Генри ее поблагодарил.
Маргарет пошла вперед со светской улыбкой. Она полагала, что это какие-то непунктуальные гости, которые вместо встречи с виновниками торжества вполне могут удовлетвориться ее вежливым приемом, поскольку Иви и Чарльз уже уехали, Генри устал, а остальные удалились в свои комнаты. Маргарет приняла на себя роль хозяйки, но ненадолго, ибо одной из новоприбывших оказалась Хелен.
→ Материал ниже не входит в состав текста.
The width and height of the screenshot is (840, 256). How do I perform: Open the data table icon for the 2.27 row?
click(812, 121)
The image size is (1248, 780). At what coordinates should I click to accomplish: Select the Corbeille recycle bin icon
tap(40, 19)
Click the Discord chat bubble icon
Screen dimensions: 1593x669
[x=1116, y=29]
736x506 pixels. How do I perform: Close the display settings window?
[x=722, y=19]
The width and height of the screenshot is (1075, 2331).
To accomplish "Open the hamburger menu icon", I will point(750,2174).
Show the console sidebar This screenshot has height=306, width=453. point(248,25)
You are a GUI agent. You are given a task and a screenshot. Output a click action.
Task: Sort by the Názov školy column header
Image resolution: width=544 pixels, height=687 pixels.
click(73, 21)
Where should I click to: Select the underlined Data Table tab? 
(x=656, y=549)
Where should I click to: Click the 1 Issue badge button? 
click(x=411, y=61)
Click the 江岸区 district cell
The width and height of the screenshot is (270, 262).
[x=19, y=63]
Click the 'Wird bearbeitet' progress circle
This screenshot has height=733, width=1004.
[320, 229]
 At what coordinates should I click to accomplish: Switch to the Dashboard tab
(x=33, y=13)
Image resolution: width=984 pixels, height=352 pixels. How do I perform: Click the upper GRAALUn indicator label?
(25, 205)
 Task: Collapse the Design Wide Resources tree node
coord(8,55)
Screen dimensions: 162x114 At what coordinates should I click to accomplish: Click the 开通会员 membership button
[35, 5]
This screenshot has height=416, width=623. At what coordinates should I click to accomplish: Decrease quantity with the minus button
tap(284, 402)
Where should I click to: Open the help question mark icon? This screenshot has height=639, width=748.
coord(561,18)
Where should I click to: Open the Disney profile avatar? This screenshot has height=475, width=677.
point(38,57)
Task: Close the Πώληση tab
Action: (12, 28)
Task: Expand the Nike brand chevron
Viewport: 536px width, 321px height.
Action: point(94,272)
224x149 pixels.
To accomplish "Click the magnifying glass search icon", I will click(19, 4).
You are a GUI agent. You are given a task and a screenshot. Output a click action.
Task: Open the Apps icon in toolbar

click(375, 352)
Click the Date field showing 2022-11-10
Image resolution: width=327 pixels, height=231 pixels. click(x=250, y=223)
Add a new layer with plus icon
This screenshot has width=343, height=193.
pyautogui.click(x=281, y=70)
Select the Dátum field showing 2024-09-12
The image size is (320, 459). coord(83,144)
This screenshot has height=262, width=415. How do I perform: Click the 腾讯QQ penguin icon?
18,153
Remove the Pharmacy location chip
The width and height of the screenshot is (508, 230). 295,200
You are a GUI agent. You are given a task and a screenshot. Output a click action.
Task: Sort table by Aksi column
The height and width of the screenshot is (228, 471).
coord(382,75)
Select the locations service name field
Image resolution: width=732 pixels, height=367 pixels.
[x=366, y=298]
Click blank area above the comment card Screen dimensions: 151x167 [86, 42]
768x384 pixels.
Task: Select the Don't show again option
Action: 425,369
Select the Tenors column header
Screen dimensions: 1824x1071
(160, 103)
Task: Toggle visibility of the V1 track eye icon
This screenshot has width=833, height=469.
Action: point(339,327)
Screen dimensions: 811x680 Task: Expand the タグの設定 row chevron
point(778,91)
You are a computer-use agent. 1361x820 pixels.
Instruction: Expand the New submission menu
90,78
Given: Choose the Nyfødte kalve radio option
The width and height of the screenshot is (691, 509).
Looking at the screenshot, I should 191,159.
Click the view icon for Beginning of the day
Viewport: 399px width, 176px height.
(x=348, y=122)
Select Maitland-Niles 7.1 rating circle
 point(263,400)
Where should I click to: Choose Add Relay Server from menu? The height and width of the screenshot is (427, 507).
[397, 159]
Хелен в своем самом старом платье была охвачена напряженным возбуждением, которое грозило обрушиться на всякого и делало ее совершенно невозможной еще в младенчестве.
— Что случилось? — крикнула Маргарет. — В чем дело? Тибби заболел?
Хелен что-то сказала двум своим спутникам, и они отступили назад. Сама же она, напротив, ринулась навстречу Маргарет.
— Они умирают с голоду! — закричала она. — У них нет даже куска хлеба!
— У кого? Зачем ты приехала?
— У Бастов.
— О, Хелен! — простонала Маргарет. — Ну что ты опять натворила!
— Он потерял место. Его уволили из банка. Да, с ним покончено. Мы, представители высших классов, погубили его, и ты, наверное, скажешь мне, что это называется борьбой за существование. Умирать с голоду. Его жена больна. Голодает. В поезде она упала в обморок.
— Хелен, ты сошла с ума?
— Пожалуй, да. Если тебе так нравится, да, я сумасшедшая. Но я привезла их сюда. Больше я не желаю терпеть несправедливость. И всем покажу, какое несчастье скрывается за этой роскошью, за этими разговорами о безликих силах, за этими сказками про Бога, который делает за нас то, что мы ленимся сделать сами.
— Ты и вправду везла двух голодающих из Лондона в Шропшир, Хелен?
Хелен осеклась. Ей не пришло в голову взглянуть на ситуацию с этой точки зрения, и ее истерика улеглась.
— В поезде был вагон-ресторан, — сказала она.
— Не будь смешной, Хелен. Никто не умирает с голоду, и ты это прекрасно знаешь. А теперь начни с начала. Я не собираюсь терпеть эту театральную чепуху. Как ты посмела? Да, как ты посмела, — повторила Маргарет, все больше переполняясь гневом, — проявить такое бессердечие и явиться на свадьбу Иви? Боже правый! Какое у тебя извращенное понятие о филантропии! Погляди! — И Маргарет указала на дом. — Слуги и гости смотрят в окна. Они думают, произошел какой-то скандал, и я буду вынуждена объяснять им: «О нет, это всего лишь шумит моя сестра и с нею два наших прихлебателя, которых она зачем-то притащила с собой».
— Будь любезна, возьми назад слово «прихлебатели», — со зловещим спокойствием проговорила Хелен.
— Хорошо, — согласилась Маргарет, которая, несмотря на весь свой гнев, старалась избежать настоящей ссоры. — Мне тоже очень их жаль, но я просто отказываюсь понимать, как тебя угораздило привезти их сюда, да и самой приехать.
— Это наша последняя возможность увидеть мистера Уилкокса.
При этих словах Маргарет сделала шаг к дому. Она решительно не желала беспокоить Генри.
— Он уезжает в Шотландию, я точно знаю. И настаиваю на встрече.
— Да. Завтра.
— Я знала, что это наша последняя возможность.
— Здравствуйте, мистер Баст, — сказала Маргарет, изо всех сил стараясь сдерживаться. — Странное у вас дело. Вы-то сами что об этом думаете?
— С ним миссис Баст, — подсказала Хелен.
Джеки тоже пожала протянутую руку. Она, как и муж, смущалась и — кроме того — была больна, и — кроме того — так чудовищно глупа, что никак не могла взять в толк, что, собственно, происходит. Она знала только, что вчера вечером эта дамочка влетела к ним как вихрь, оплатила аренду квартиры, выкупила заложенную мебель, обеспечила ужином и завтраком и велела ждать ее на Паддингтонском вокзале на следующее утро. Леонард слабо протестовал, и, когда наступило утро, сказал, что ехать не стоит. Но Джеки, полузачарованная, решила, что надо послушаться. Дама сказала, что следует быть на вокзале, значит, надо отправляться, и их спальня-гостиная сменилась Паддингтонским вокзалом, вокзал — вагоном, который трясся, становился сначала жарким, потом холодным, а потом вовсе исчез и вновь появился среди потоков дорогих запахов.